→ **Data supplied**
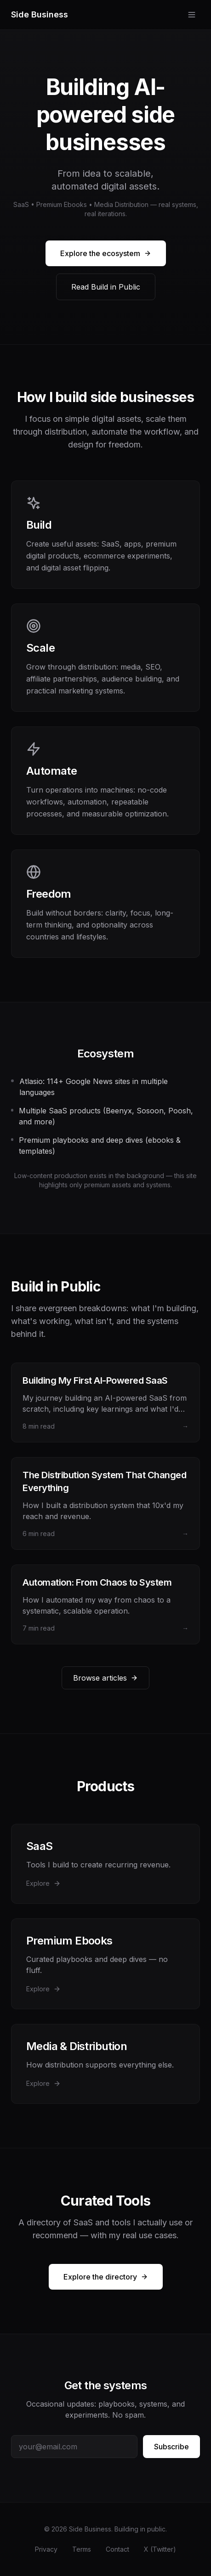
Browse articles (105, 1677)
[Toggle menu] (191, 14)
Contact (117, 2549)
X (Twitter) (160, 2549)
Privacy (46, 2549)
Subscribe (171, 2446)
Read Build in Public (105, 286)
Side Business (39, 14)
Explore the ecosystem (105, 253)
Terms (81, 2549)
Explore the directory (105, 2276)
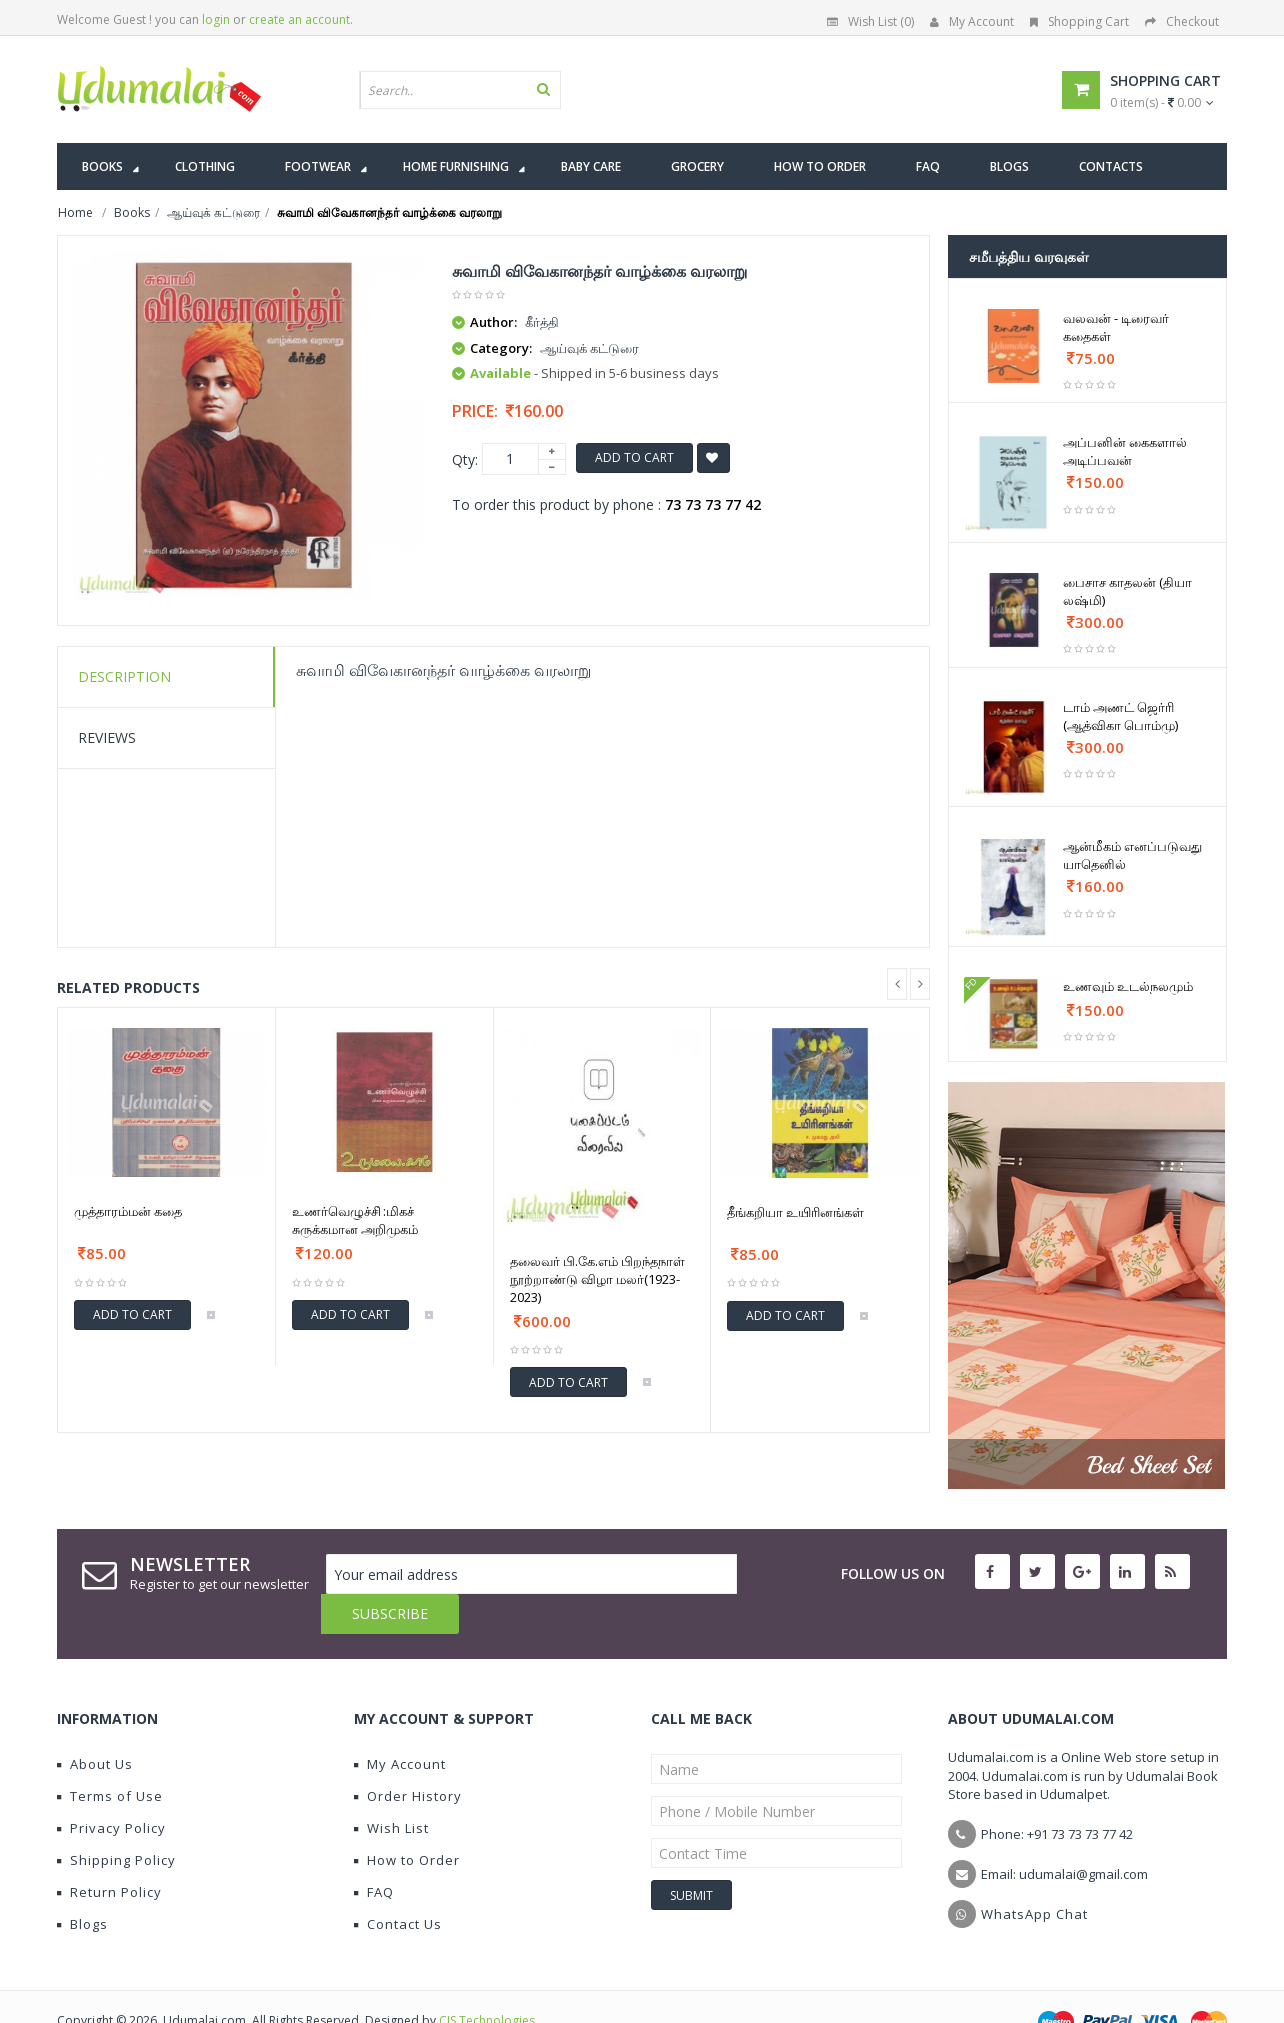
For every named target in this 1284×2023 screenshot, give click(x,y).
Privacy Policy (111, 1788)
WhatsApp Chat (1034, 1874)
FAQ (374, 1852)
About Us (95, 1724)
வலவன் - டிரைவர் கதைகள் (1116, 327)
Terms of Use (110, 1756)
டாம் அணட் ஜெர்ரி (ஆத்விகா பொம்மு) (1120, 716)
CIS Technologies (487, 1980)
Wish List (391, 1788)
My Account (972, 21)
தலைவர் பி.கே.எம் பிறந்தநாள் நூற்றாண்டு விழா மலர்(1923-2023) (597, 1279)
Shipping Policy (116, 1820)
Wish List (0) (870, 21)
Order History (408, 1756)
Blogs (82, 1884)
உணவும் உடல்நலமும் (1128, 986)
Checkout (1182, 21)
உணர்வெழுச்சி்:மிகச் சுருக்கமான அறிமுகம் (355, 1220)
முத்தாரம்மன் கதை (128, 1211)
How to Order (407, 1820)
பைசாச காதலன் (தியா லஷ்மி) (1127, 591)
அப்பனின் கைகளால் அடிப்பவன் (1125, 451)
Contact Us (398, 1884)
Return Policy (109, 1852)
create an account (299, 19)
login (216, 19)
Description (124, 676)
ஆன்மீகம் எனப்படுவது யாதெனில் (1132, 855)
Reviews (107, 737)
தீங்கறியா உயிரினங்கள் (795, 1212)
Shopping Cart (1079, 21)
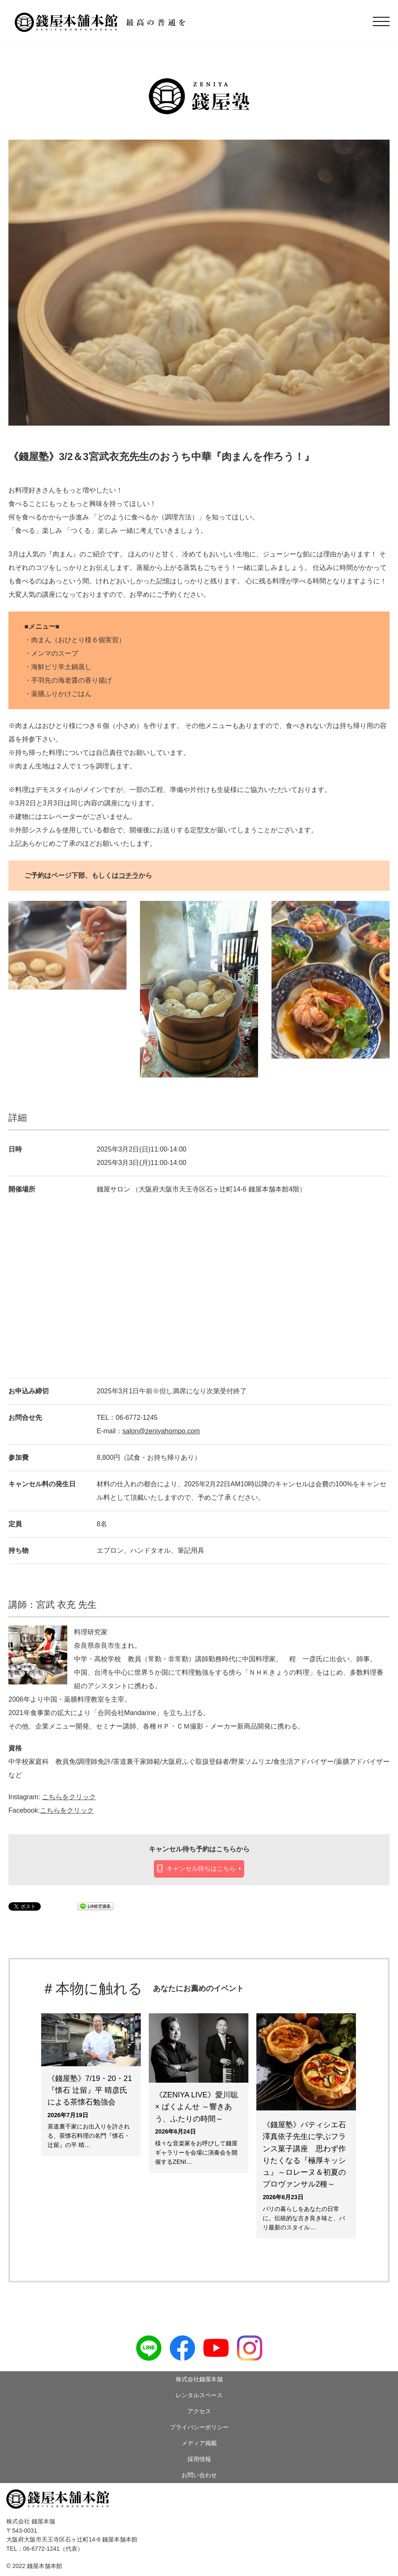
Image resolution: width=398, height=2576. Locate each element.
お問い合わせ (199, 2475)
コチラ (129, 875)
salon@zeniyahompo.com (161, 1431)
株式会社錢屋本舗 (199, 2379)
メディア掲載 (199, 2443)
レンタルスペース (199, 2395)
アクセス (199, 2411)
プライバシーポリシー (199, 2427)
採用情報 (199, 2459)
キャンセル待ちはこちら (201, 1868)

→ **Exercise brief**
Copy every line of the records above verbatim, leaving out the pictures.

→ **Expected answer**
Browse articles (105, 1677)
[Toggle menu] (191, 14)
Contact (117, 2549)
X (Twitter) (160, 2549)
Privacy (46, 2549)
Subscribe (171, 2446)
Read Build in Public (105, 286)
Side Business (39, 14)
Explore the ecosystem (105, 253)
Terms (81, 2549)
Explore the directory (105, 2276)
For every named target in this 1284×2023 screenshot, give click(x,y).
Privacy Policy (111, 1788)
WhatsApp Chat (1034, 1874)
FAQ (374, 1852)
About Us (95, 1724)
வலவன் - டிரைவர் கதைகள் (1116, 327)
Terms of Use (110, 1756)
டாம் அணட் ஜெர்ரி (ஆத்விகா பொம்மு) (1120, 716)
CIS Technologies (487, 1980)
Wish List (391, 1788)
My Account (972, 21)
தலைவர் பி.கே.எம் பிறந்தநாள் நூற்றாண்டு விழா மலர்(1923-2023) (597, 1279)
Shipping Policy (116, 1820)
Wish List (0) (870, 21)
Order History (408, 1756)
Blogs (82, 1884)
உணவும் உடல்நலமும் (1128, 986)
Checkout (1182, 21)
உணர்வெழுச்சி்:மிகச் சுருக்கமான அறிமுகம் (355, 1220)
முத்தாரம்மன் கதை (128, 1211)
How to Order (407, 1820)
பைசாச காதலன் (தியா லஷ்மி) (1127, 591)
அப்பனின் கைகளால் அடிப்பவன் (1125, 451)
Contact Us (398, 1884)
Return Policy (109, 1852)
create an account (299, 19)
login (216, 19)
Description (124, 676)
ஆன்மீகம் எனப்படுவது யாதெனில் (1132, 855)
Reviews (107, 737)
தீங்கறியா உயிரினங்கள் (795, 1212)
Shopping Cart (1079, 21)
Image resolution: width=398, height=2576. Locate each element.
お問い合わせ (199, 2475)
コチラ (129, 875)
salon@zeniyahompo.com (161, 1431)
株式会社錢屋本舗 (199, 2379)
メディア掲載 (199, 2443)
レンタルスペース (199, 2395)
アクセス (199, 2411)
プライバシーポリシー (199, 2427)
採用情報 (199, 2459)
キャンセル待ちはこちら (201, 1868)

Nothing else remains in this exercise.